Fearing that going to court would affect his son and his business, Wang turned to Shu Xin, a director of the online marriage guidance program Weiqing120 and head of the China Marriage and Family Counseling Center.
"Wang's case is very common nowadays," said Shu. "According to our research, more than 60 percent of marriages in China are in seriously 'poor health', a state of affairs indicated by the couples having nothing to say to each other, a lack of passion, extramarital affairs and frequent quarrels about trivial matters. Although people can maintain a troubled relationship, the trials and conflicts can accumulate to a toxic level and easily lead to the marriage collapsing."

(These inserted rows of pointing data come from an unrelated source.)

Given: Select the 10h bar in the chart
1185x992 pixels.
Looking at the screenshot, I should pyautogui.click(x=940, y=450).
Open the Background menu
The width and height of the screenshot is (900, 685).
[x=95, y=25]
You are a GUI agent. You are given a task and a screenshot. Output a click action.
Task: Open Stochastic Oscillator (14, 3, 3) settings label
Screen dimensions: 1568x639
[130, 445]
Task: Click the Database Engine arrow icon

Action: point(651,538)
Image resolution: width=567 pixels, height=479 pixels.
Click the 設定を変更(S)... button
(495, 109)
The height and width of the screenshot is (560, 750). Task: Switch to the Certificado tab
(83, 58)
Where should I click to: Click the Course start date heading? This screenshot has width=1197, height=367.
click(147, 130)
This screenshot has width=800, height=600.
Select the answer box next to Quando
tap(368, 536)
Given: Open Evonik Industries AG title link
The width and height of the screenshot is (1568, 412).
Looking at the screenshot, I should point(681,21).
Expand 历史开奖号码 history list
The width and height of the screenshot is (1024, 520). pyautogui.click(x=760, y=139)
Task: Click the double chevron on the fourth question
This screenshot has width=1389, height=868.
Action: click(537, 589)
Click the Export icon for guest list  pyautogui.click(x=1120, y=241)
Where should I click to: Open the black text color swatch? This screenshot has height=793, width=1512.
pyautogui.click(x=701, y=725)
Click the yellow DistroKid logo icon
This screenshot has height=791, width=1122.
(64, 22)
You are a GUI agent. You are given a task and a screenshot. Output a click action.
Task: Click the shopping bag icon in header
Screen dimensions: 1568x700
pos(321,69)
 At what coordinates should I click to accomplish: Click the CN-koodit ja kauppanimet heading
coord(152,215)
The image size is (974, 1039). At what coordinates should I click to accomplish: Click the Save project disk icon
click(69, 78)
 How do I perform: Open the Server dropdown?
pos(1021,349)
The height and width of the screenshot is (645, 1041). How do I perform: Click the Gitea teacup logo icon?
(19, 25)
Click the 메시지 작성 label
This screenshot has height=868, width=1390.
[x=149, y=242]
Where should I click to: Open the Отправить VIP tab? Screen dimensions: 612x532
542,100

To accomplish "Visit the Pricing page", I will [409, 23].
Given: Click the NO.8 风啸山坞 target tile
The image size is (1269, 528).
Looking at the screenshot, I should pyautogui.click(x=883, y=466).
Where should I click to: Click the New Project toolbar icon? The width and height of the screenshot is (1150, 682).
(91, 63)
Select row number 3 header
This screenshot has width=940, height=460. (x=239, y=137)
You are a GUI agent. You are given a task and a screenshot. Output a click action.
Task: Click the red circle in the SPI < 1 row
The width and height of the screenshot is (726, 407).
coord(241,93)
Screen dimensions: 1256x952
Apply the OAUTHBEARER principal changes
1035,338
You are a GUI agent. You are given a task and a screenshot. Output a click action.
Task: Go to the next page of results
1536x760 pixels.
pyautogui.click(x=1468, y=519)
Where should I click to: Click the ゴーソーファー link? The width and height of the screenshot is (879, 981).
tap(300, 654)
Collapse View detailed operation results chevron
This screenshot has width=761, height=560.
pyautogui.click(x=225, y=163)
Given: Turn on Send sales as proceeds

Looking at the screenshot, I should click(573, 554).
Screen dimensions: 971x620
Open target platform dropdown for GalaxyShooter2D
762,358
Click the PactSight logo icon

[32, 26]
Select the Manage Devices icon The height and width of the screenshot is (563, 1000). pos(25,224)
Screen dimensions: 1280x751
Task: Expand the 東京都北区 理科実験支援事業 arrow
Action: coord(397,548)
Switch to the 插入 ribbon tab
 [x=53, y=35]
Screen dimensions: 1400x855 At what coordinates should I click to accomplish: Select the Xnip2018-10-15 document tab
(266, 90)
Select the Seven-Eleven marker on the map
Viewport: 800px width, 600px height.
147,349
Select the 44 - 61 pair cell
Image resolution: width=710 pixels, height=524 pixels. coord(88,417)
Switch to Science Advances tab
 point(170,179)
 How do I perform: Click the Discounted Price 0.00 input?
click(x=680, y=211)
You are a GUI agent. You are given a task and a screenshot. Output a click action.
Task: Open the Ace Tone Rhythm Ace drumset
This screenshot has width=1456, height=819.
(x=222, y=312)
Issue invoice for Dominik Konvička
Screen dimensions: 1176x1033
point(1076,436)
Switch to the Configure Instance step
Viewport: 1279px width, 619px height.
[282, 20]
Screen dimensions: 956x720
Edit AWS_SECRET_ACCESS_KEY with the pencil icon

Shu had long talks with the two women. He discovered that Wang's wife was a pleasant, elegant and knowledgeable woman, who still loved her husband. She was also deeply concerned about the possible impact on the boy if the divorce went through.
On the other hand, Wang's lover, in her early 30s, had no idea how to handle a small child or live with an extended family.
"I told Wang my thoughts on the two women. My words seemed to remind him of something and he murmured that he would think things over," said Shu. "To further help him make a decision, I asked the women to each write a letter containing the words they most wanted to say to him. Unsurprisingly, Wang was moved to tears after he'd read the letter his wife had written. He told me that they had been forced to overcome great difficulties to get married and had experienced many happy days in the past."
The story has a happy ending; Wang's lover agreed to end the affair, but only after he bought her a property.
"Thanks to Shu's help I made the right decision. Now I get on well with my wife, just like when we were first married. My son really enjoys the time we spend together," said Wang.
Shu said, "It's only when a marriage has descended to a level where there are no words to say and love and sex don't exist anymore, that I will pronounce a death sentence on it. After two decades of research, I realize that most divorces are avoidable, even if the marriage is deeply troubled."